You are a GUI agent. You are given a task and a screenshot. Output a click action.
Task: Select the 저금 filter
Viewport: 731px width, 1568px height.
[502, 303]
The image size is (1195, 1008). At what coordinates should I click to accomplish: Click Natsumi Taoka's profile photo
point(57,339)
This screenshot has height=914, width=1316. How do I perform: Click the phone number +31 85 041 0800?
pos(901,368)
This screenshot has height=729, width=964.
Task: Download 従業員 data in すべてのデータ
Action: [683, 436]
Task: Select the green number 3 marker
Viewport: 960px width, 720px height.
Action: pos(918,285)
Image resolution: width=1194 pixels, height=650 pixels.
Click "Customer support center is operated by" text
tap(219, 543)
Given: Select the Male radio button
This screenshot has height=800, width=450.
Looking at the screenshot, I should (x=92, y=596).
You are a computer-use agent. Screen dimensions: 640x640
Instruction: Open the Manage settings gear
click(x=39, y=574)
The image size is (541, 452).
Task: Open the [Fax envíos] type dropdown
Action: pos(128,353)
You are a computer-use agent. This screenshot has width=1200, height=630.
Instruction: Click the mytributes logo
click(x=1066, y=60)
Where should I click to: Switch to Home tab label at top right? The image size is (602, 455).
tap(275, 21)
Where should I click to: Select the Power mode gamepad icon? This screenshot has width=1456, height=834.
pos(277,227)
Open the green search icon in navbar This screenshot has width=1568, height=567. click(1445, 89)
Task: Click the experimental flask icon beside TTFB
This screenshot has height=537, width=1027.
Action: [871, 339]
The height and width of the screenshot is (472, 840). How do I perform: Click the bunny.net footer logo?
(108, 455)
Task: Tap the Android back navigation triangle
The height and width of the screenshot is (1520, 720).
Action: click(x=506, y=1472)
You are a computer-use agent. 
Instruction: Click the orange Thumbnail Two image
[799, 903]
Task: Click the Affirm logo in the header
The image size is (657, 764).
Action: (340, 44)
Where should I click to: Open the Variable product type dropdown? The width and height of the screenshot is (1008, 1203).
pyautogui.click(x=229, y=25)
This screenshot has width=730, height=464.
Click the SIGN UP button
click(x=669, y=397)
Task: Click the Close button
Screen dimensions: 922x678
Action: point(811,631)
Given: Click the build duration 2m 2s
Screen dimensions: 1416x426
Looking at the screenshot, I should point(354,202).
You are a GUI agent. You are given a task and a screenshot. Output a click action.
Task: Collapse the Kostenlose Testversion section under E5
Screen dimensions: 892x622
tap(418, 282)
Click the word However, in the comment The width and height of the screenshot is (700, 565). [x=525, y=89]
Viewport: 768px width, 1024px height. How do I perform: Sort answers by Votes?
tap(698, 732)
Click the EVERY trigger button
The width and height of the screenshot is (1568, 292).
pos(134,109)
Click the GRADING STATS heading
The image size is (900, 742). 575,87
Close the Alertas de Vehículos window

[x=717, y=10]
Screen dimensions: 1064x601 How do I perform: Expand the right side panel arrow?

——————

## PROBLEM DESCRIPTION:
Look through the material above and pick out each line holding the word "green".

## EXERCISE RESPONSE:
Task: Select the green number 3 marker
Open the green search icon in navbar This screenshot has width=1568, height=567. click(1445, 89)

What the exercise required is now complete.